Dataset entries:
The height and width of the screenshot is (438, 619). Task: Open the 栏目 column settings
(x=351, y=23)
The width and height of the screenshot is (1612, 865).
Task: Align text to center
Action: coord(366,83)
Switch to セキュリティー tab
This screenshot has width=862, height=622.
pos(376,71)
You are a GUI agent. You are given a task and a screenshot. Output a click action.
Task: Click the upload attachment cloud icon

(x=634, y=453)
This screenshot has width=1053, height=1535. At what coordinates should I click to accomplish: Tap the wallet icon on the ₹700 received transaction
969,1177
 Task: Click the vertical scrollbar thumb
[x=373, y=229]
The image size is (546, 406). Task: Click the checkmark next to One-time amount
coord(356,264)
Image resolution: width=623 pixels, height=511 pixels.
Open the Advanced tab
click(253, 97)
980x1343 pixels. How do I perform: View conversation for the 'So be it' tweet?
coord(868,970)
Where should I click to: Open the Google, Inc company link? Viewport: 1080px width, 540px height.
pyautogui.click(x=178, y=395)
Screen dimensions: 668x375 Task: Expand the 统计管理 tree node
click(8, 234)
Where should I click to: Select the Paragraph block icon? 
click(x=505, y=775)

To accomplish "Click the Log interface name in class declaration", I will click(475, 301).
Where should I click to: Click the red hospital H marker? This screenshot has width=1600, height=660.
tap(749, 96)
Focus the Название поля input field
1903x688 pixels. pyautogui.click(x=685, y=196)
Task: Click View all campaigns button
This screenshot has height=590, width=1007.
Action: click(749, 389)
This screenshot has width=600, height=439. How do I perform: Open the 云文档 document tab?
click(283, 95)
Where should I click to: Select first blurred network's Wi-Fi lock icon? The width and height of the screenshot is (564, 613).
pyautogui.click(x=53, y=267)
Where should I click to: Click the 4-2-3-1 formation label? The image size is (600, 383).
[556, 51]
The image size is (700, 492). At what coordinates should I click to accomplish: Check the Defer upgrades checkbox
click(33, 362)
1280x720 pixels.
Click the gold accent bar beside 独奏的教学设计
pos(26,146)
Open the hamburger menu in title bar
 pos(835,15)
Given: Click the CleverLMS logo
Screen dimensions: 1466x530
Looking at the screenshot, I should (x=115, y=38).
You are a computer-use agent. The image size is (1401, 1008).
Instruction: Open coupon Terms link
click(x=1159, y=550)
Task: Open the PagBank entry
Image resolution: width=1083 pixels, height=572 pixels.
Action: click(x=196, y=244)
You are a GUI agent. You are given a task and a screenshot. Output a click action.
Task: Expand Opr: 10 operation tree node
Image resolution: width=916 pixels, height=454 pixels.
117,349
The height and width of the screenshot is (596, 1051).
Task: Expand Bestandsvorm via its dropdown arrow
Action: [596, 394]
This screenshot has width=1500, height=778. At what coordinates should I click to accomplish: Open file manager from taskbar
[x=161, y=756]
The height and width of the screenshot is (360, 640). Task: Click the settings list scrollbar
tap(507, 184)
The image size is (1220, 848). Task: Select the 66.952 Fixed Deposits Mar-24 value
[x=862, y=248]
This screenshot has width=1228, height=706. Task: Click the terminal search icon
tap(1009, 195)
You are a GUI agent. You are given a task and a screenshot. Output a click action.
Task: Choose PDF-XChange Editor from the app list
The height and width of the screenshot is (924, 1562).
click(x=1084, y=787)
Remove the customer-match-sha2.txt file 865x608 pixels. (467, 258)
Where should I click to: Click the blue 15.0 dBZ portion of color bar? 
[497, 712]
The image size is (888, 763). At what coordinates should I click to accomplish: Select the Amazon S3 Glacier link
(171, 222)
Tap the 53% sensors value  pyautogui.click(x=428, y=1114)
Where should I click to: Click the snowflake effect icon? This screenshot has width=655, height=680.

WORK TASK: Restate each line above word for word.

ANSWER AREA:
The height and width of the screenshot is (438, 619). Task: Open the 栏目 column settings
(x=351, y=23)
The width and height of the screenshot is (1612, 865).
Task: Align text to center
Action: coord(366,83)
Switch to セキュリティー tab
This screenshot has width=862, height=622.
pos(376,71)
You are a GUI agent. You are given a task and a screenshot. Output a click action.
Task: Click the upload attachment cloud icon

(x=634, y=453)
This screenshot has width=1053, height=1535. At what coordinates should I click to accomplish: Tap the wallet icon on the ₹700 received transaction
969,1177
 Task: Click the vertical scrollbar thumb
[x=373, y=229]
The image size is (546, 406). Task: Click the checkmark next to One-time amount
coord(356,264)
Image resolution: width=623 pixels, height=511 pixels.
Open the Advanced tab
click(253, 97)
980x1343 pixels. How do I perform: View conversation for the 'So be it' tweet?
coord(868,970)
Where should I click to: Open the Google, Inc company link? Viewport: 1080px width, 540px height.
pyautogui.click(x=178, y=395)
Screen dimensions: 668x375 Task: Expand the 统计管理 tree node
click(8, 234)
Where should I click to: Select the Paragraph block icon? 
click(x=505, y=775)

To accomplish "Click the Log interface name in class declaration", I will click(475, 301).
Where should I click to: Click the red hospital H marker? This screenshot has width=1600, height=660.
tap(749, 96)
Focus the Название поля input field
1903x688 pixels. pyautogui.click(x=685, y=196)
Task: Click View all campaigns button
This screenshot has height=590, width=1007.
Action: click(749, 389)
This screenshot has width=600, height=439. How do I perform: Open the 云文档 document tab?
click(283, 95)
Where should I click to: Select first blurred network's Wi-Fi lock icon? The width and height of the screenshot is (564, 613).
pyautogui.click(x=53, y=267)
Where should I click to: Click the 4-2-3-1 formation label? The image size is (600, 383).
[556, 51]
The image size is (700, 492). At what coordinates should I click to accomplish: Check the Defer upgrades checkbox
click(33, 362)
1280x720 pixels.
Click the gold accent bar beside 独奏的教学设计
pos(26,146)
Open the hamburger menu in title bar
 pos(835,15)
Given: Click the CleverLMS logo
Screen dimensions: 1466x530
Looking at the screenshot, I should (x=115, y=38).
You are a computer-use agent. The image size is (1401, 1008).
Instruction: Open coupon Terms link
click(x=1159, y=550)
Task: Open the PagBank entry
Image resolution: width=1083 pixels, height=572 pixels.
Action: click(x=196, y=244)
You are a GUI agent. You are given a task and a screenshot. Output a click action.
Task: Expand Opr: 10 operation tree node
Image resolution: width=916 pixels, height=454 pixels.
117,349
The height and width of the screenshot is (596, 1051).
Task: Expand Bestandsvorm via its dropdown arrow
Action: [596, 394]
This screenshot has width=1500, height=778. At what coordinates should I click to accomplish: Open file manager from taskbar
[x=161, y=756]
The height and width of the screenshot is (360, 640). Task: Click the settings list scrollbar
tap(507, 184)
The image size is (1220, 848). Task: Select the 66.952 Fixed Deposits Mar-24 value
[x=862, y=248]
This screenshot has width=1228, height=706. Task: Click the terminal search icon
tap(1009, 195)
You are a GUI agent. You are given a task and a screenshot. Output a click action.
Task: Choose PDF-XChange Editor from the app list
The height and width of the screenshot is (924, 1562).
click(x=1084, y=787)
Remove the customer-match-sha2.txt file 865x608 pixels. (467, 258)
Where should I click to: Click the blue 15.0 dBZ portion of color bar? 
[497, 712]
The image size is (888, 763). At what coordinates should I click to accomplish: Select the Amazon S3 Glacier link
(171, 222)
Tap the 53% sensors value  pyautogui.click(x=428, y=1114)
Where should I click to: Click the snowflake effect icon? This screenshot has width=655, height=680.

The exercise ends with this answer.